Looming skyscrapers stand menacingly against a strangely green-hued sky, a train veers around a Swiss mountainside, dizzying the viewer with its reflective camerawork, a freshly hit stag writhes in the road, kicking against the last vestiges of life. There are moments of staggering beauty in Gore Verbinski’s A Cure for Wellness, it’s just a shame they’re interspersed throughout two hours of thuddingly dull narrative.
Beginning as a seen-it-all-before social commentary on the human rat race, we’re privy to a boardroom meeting in which Dane DeHaan’s super salesman, Lockhart, has been caught fiddling the numbers in order to speed up his ascension to the top. He is given the choice to face the career ruining consequences, or travel to Switzerland in order to retrieve the company’s absent CEO from a mysterious spa at the top of the Alps. Lockhart is young, ambitious, and smug, so he opts to undertake the seemingly innocuous mission, but soon realises that things aren’t as idyllic as they seem for the residents of the institution.
Part Shutter Island, part The Shining, part Jane Eyre, part The Phantom of the Opera. You could play derivation bingo with the influences on show in A Cure for Wellness. And that isn’t always a bad thing if the whole that they form is something entertaining, but this is drip fed to the point of being as sterile as the walls in which DeHaan finds himself wandering. A tighter edit would have provided more momentum, and maybe we could have snipped out one-or-two of our protagonists Scooby Doo investigations, which become repetitive after a while.
Not enough work is done establishing who Lockhart is, so why should we care about him? We’re quick to establish that he’s a bit of a jerk, in the way he speaks to a train conductor, but after that we have a couple of daddy issue flashbacks and very little else in terms of background. What is at stake for him beyond a pressed suit and corner office in a high rise?
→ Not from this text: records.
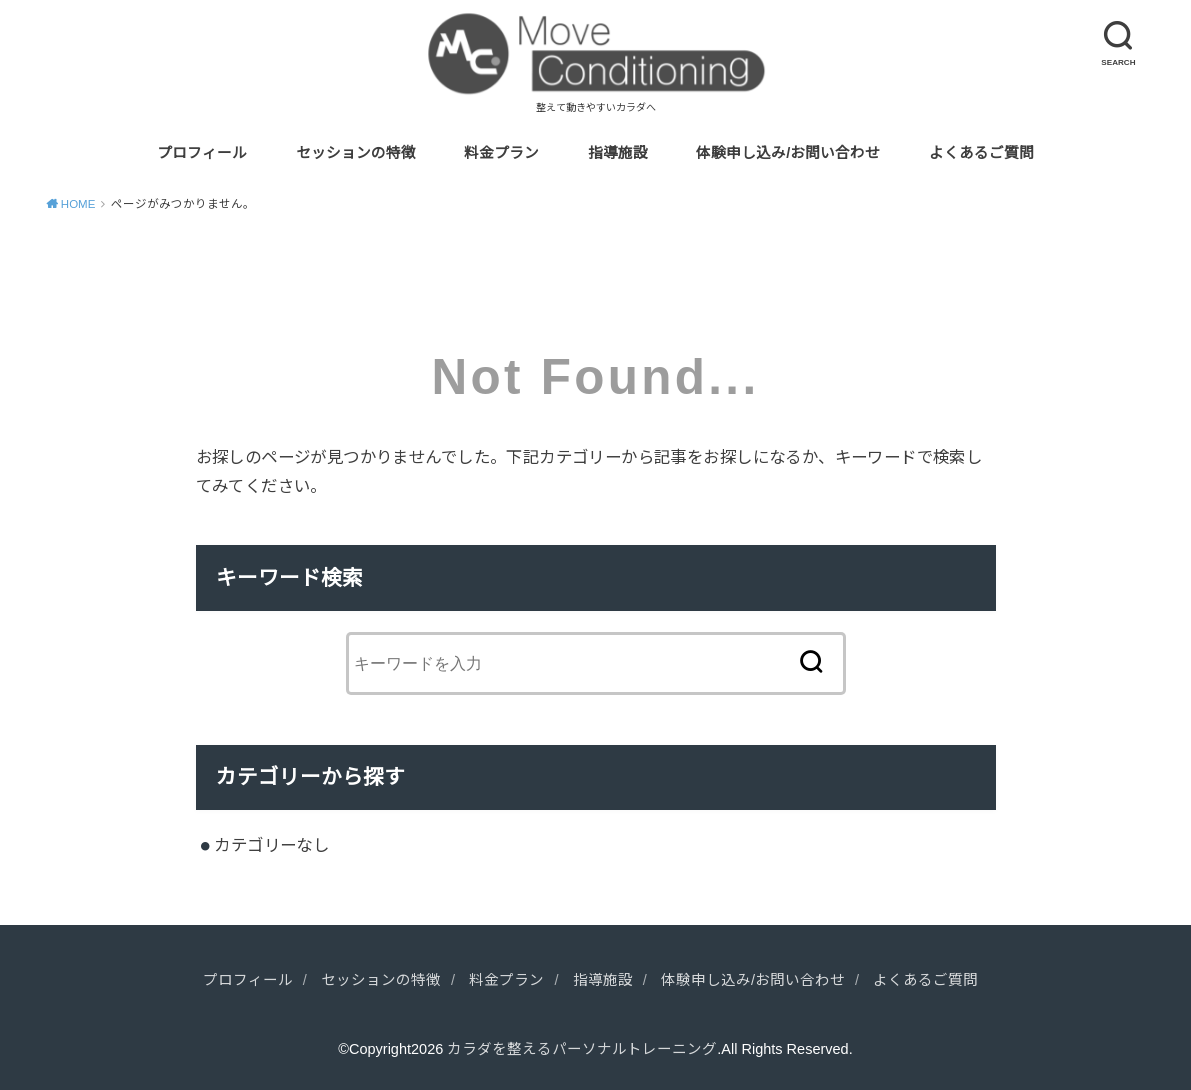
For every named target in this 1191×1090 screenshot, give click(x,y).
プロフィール (202, 153)
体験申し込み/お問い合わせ (788, 153)
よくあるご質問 (981, 153)
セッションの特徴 (356, 153)
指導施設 (618, 153)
DeHaan is perfectly suited to playing a man walking the line of sanity, it’s why his Green Goblin was one of the better things about The Amazing Spider-Man, but here he is asked to just meander wide-eyed as Verbinski puts him through a series of strange experiments. More effective, and one of the only reasons that your interest will pique from the cinematic coma the plot might have induced, is Mia Goth. She is like a Tim Burton stop-motion come to life; all tilted head, haunting humming, and distant stares. Her hypnotic appearance works wonderfully in tandem Verbinski’s impressive visuals.
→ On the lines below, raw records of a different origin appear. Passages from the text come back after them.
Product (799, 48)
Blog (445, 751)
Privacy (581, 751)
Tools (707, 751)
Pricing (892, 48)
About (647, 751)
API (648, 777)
Special mention must go to Jason Issacs, as the creepy doctor in charge of the facility, he appears to have honed the duplicitous medical man routine after impressing in Netflix drama, The OA. His dental skills almost rival Laurence Olivier’s from Marathon Man. Be warned.
Image: 20th Century Fox
What is undeniable about A Cure for Wellness, is how brilliantly insane the finale is. It almost makes the film worth watching just to witness its vaudevillian ludicrousness. Unintentional laughter, hammy acting, wince inducing violence, uncorked with a theatrical flourish. It’s admirable, but you wonder, in a film in which the patients are supposedly drinking contaminated water, did Verbinski swallow too much at sea, because for a big budget studio film, it’s bonkers.